La maternal, de Pilar Palomero

Todas las películas españolas que había visto en esta edición del festival se acercaban a las clases más populares, cuando no al borde de la marginalidad. Con La consagración de la primavera, Fernando Franco nos sitúa sin embargo en un ambiente muy diferente, acomodado, conservador incluso, empezando por su protagonista, una estudiante de primero de químicas en Madrid que reside en un colegio mayor de monjas. Es una chica que está dando sus primeros pasos, voluntarios pero inseguros, fuera del caparazón familiar. No es fácil discernir cuánto hay de represión, de timidez o inseguridad en su comportamiento, pero no es capaz de confiar en las potenciales relaciones que se le presentan en cuanto siente que ha dejado de controlar la situación. Así que tiene todavía pendientes los ritos de iniciación sexual y quizás por ello la situación de un joven tetrapléjico que conoce por azar le puede generar particular empatía, como también el hecho de ser ella quien tenga en teoría el control absoluto de sus interacciones le puede servir de puerta de entrada a la experiencia sexual. Pero son actos que realiza por dinero, de forma que el film lidia de la manera menos sensacionalista que quepa imaginar con la cuestión de la asistencia sexual apersonas impedidas y también, claro está, con la prostitución. ¿Quién está explotando a quién en esta situación? Hay ternura en la relación entre ambos, pero algo está latente en ella cuando se da cuenta de que sus encuentros podrían hacerse públicos, quizás de que no tiene el control del relato, o quizás los empieza a ver de otra manera, a través de los ojos de unas hipotéticas terceras personas. La escena final sigue abundando en la cuestión iniciática: ella expresa contenta que es la primera vez que monta en moto, cuando en realidad lo que nos viene a decir es que por fin se siente capaz de dejar el control en alguna medida, de abandonarse a otra persona. El film de Franco, abundando en esa tendencia de mucho cine español, y no sólo español, hacia el intimismo, las distancias cortas o la cámara en mano, nunca deja que la narración visual caiga en el azar o la confusión y construye una puesta en escena muy medida que da réplica con delicadeza a las inquietudes de sus personajes. Es sin duda, uno de los mejores títulos españoles del año.

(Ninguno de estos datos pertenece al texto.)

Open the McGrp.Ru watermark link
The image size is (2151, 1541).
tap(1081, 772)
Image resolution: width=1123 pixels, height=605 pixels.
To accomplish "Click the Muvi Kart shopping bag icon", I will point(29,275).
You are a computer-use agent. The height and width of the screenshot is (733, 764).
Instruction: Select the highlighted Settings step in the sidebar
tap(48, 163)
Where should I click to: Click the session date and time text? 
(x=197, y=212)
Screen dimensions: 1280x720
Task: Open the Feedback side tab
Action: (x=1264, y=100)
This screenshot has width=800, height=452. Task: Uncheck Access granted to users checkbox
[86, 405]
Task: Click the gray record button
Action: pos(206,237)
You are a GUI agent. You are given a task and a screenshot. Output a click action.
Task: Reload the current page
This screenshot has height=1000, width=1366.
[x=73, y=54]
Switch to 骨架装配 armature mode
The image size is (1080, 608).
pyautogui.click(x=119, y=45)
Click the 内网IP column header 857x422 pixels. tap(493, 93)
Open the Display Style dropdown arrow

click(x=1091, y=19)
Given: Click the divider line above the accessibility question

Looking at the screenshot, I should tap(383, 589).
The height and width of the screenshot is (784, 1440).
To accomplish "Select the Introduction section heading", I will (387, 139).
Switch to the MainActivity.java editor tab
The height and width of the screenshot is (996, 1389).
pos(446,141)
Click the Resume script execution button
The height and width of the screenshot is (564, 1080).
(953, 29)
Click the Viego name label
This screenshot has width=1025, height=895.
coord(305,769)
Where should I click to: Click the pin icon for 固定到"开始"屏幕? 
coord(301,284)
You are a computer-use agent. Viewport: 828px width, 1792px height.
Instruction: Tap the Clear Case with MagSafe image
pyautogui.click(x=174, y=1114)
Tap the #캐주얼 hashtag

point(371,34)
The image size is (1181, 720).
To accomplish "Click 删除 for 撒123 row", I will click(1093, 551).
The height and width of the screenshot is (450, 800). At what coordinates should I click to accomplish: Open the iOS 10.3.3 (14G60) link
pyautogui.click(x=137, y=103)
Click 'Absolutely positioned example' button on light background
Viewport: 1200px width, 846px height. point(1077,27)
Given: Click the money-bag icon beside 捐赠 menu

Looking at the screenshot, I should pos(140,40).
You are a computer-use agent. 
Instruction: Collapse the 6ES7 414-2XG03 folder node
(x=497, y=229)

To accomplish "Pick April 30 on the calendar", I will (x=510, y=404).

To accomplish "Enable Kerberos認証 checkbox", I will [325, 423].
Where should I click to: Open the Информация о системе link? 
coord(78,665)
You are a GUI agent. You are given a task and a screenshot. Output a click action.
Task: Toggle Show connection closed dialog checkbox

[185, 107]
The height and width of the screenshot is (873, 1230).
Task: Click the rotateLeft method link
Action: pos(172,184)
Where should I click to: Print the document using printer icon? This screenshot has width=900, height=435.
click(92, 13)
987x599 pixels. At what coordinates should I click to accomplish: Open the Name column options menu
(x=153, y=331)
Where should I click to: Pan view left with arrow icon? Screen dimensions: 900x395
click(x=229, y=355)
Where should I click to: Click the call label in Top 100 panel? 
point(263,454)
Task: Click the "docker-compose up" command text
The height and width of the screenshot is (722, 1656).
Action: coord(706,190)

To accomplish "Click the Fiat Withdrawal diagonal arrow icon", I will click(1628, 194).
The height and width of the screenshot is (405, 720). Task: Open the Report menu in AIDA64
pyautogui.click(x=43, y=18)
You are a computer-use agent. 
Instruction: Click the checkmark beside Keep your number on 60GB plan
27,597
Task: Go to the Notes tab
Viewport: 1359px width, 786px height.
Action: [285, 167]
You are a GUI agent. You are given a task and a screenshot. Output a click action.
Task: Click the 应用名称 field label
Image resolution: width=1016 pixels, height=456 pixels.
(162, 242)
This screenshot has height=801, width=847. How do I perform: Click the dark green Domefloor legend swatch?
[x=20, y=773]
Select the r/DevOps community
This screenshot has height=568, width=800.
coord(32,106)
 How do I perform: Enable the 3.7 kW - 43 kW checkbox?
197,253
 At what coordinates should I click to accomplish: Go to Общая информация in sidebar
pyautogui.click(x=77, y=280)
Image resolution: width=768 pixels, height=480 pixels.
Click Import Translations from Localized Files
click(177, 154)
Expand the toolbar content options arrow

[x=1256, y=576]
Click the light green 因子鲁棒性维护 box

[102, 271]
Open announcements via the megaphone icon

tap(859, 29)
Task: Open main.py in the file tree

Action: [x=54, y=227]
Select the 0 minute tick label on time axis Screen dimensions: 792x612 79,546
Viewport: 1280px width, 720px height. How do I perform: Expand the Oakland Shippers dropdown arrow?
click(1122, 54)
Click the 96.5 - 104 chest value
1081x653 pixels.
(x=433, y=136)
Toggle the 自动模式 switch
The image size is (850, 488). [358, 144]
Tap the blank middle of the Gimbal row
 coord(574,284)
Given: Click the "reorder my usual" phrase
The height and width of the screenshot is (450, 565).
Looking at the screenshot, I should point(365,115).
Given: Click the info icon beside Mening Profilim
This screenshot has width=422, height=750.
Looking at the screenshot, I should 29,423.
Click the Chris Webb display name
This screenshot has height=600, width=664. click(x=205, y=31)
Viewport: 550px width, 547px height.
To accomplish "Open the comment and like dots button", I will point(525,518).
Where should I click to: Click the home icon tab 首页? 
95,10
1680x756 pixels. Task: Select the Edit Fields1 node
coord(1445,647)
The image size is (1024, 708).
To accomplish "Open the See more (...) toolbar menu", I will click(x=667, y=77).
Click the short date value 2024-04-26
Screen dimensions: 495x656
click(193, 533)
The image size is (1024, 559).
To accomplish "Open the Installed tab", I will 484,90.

La consagración de la primavera

La consagración de la primavera, de Fernando Franco

Pero si una obra está ejerciendo de faro mediático/académico del cine español este año, no es otra que Alcàrras. Y sin embargo, la mejor película de Carla Simón que he visto en este curso es un fabulador cortometraje llamado Carta a mi madre para mi hijo, que tiene de misterio y arrojo lo que le falta a la ganadora del Oso de Oro en Berlín. La obsesión familiar de la directora encuentra en la experiencia de su propia maternidad un motivo de juego y evocación, una manera de revivir esos fantasmas que nos gustaría tener a nuestro alrededor (y el cine es quizás el medio más apropiado para ello). Después de un prólogo en forma de registro personal alumbrado por los magnéticos fotogramas del granulado Super8, Simón imagina la vida de su madre mostrando momentos bisagra de diferentes estadios vitales: de niña, de joven y de persona madura, la que sería hoy en día de no haber muerto. Es hermoso y evocador el devenir que propone, especialmente la elipsis mirando al agua entre la infancia y la juventud del personaje, también la onírica escena de baile nocturno en un puerto. Sólo algunos detalles empañan el resultado final, como ese plano que junta las tres edades de la madre sobreimpresionadas por sendas llamas, lo que parece un remedo poco afortunado del ya de por sí poco afortunado plano de cierre del Star Wars original.